I just load test by turning LEDs one by one in a row.What I noticed was when I have more LEDs on, the LEDs are getting dim.For the first few LEDS no problem.

I don't know what to do.
 
Measure that your 5V supply voltage is not dropping under the load, and look around for a different mosfet that is logic level. IRFP9530 is an old 100V with 300mOhm Rdson, which is way too large. Look for some more modern 30V parts.
 
Measure that your 5V supply voltage is not dropping under the load, and look around for a different mosfet that is logic level. IRFP9530 is an old 100V with 300mOhm Rdson, which is way too large. Look for some more modern 30V parts.
Agree, there are different P channel MOSFETs that will conduct more at 4.5V, such as the FQP27P06. Datasheet shows about 3A at 4V, and at 4.5Vgs over 10A current draw...
You just have to shop around for a MOSFET that draws more current at 4.5V logic levels.
MOSFETs like the NDP6020P are actually "logic level" P channel, that may be easier to find. RDSon is 0.05 ohms at -4.5Vgs, and even though they are rated for maximum 20V, they should be fine for a 5V circuit.
Good luck
 
The graphs on a datasheet are for a "typical" device but many have minimum or maximum spec's. The IRF9530 Mosfet is designed to use a 10V Vgs to fully turn on. Its maximum threshold voltage is 4V when it barely turns on with a current of only 250uA.
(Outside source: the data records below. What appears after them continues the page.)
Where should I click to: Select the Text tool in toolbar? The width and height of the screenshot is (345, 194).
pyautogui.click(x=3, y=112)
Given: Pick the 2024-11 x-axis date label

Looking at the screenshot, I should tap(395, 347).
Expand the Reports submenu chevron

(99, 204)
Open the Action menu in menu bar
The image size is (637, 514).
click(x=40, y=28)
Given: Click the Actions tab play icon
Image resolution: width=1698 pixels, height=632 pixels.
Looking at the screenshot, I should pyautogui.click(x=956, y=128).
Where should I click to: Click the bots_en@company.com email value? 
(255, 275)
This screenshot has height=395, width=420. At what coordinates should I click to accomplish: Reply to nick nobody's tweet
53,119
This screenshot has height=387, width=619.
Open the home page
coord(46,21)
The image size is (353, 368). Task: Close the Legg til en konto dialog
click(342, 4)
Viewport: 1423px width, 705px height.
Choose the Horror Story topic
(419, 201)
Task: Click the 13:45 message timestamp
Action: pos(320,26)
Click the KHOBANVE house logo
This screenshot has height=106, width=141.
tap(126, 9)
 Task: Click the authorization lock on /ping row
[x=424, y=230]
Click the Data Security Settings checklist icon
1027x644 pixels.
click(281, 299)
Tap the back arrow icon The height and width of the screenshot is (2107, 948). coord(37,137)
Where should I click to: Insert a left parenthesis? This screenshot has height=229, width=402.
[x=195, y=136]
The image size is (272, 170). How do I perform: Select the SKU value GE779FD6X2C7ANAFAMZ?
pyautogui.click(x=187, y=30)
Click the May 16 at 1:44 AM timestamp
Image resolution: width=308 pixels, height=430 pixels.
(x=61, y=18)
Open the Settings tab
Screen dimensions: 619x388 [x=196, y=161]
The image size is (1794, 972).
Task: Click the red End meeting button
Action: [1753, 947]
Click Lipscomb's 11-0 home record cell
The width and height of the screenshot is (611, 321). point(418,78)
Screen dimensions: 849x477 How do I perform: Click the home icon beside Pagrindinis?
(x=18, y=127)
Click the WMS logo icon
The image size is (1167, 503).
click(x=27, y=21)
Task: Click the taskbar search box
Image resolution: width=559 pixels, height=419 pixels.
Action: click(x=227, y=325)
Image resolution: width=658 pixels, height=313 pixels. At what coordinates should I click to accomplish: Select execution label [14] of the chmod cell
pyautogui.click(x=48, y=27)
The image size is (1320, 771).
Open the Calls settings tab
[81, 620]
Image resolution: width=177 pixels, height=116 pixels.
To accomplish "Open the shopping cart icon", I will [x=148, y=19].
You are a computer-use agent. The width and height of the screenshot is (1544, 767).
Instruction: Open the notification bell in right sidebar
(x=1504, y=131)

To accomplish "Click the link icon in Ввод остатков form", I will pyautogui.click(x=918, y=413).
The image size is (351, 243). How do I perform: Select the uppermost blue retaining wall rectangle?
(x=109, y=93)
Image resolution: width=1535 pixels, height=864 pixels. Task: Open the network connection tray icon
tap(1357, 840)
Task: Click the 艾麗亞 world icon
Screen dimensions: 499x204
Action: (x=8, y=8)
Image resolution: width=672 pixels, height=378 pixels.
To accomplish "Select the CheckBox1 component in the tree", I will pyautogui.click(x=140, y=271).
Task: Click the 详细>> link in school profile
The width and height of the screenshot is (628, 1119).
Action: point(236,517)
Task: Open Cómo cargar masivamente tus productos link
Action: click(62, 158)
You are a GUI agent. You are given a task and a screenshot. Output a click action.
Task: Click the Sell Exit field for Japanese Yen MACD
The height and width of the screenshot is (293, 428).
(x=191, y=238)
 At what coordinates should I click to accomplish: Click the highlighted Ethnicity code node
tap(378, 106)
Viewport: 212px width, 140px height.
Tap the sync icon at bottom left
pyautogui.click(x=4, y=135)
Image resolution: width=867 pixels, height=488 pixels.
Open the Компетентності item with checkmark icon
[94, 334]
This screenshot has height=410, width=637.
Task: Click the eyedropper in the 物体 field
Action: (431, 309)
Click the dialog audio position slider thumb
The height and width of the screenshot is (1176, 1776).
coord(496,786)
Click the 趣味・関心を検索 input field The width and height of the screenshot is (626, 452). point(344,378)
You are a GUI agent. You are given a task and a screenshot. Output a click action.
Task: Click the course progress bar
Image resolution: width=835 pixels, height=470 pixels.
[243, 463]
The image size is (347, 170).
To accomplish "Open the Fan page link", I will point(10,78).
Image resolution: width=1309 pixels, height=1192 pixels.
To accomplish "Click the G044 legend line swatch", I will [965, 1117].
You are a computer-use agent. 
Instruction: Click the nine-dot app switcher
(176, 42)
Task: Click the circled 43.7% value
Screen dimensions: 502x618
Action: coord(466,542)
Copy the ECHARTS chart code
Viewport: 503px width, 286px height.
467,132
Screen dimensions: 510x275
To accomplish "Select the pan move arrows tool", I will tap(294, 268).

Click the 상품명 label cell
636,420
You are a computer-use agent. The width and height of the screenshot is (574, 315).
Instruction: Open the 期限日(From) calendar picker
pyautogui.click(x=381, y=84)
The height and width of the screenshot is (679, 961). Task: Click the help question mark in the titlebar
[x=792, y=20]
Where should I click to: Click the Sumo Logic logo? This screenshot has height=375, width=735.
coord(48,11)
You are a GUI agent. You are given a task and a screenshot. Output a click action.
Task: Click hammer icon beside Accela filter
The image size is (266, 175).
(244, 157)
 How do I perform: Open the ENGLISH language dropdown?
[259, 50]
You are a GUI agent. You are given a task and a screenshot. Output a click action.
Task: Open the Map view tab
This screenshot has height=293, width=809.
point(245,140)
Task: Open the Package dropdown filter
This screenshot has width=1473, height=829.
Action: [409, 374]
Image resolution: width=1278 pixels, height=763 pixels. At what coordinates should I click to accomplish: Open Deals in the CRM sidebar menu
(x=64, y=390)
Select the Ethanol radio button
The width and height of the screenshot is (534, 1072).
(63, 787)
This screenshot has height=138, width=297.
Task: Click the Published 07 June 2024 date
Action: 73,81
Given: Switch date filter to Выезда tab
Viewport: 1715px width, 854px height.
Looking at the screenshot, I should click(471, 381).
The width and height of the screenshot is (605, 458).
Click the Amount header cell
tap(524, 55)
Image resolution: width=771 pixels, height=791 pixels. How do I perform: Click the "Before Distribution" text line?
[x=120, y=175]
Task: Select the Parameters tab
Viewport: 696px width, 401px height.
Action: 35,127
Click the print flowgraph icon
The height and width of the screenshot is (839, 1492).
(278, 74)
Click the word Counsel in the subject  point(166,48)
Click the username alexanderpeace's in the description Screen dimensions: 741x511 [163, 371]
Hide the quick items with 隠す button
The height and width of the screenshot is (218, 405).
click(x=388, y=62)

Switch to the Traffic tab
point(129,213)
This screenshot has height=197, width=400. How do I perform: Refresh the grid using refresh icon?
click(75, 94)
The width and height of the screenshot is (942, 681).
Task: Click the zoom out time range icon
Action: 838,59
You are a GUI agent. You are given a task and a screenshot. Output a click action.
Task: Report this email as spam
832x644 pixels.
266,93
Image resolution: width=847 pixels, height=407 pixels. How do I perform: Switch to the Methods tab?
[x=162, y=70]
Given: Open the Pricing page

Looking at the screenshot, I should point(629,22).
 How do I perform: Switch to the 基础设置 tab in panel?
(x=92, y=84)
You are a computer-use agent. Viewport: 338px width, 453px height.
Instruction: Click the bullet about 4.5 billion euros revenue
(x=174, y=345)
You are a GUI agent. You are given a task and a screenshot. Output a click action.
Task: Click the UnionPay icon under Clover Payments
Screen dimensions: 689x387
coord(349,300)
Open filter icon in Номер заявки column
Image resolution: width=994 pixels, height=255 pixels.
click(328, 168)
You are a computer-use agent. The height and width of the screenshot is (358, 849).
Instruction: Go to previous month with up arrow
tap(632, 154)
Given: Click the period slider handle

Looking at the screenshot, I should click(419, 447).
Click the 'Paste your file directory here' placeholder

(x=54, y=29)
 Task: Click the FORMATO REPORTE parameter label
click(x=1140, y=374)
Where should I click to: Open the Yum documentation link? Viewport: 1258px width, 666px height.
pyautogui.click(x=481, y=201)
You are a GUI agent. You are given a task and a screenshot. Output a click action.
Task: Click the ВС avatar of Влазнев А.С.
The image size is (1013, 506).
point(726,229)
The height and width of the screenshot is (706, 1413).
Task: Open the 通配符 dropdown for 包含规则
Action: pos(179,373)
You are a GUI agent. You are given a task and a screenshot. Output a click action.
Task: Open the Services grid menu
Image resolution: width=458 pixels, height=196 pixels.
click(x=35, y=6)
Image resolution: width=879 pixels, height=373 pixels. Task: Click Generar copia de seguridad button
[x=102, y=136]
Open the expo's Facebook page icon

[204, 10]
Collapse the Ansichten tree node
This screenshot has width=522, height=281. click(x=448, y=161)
Which 5V logic family is driving your Mosfet? An old TTL 7400 IC has a minimum output high of only 2.4V, not 5V.

Can't you order a logic level P-channel Mosfet from a modern parts distributor?
 
A gate drive transformer will give you any gate voltage sensibly required.
 
Nope.
Oops I thought for some reason this was a switcher.
 
Can you re-write the code that drives the PIC pin that drives the gate?

Can you add any parts between the PIC pin and the gate?
 
Can you change it for a darlington transistor such as a TIP127 or TIP147? I'm not even sure if that would work either - anyone any experience in this situation?

Mike.
 
Can you re-write the code that drives the PIC pin that drives the gate?

Can you add any parts between the PIC pin and the gate?
Hi
*I can re write the code.

*I have two resistors, one is gate resistor and the other one is pullup resistor.So I have 4 pads in my PCB to do modifications .Anyway like to hear your idea.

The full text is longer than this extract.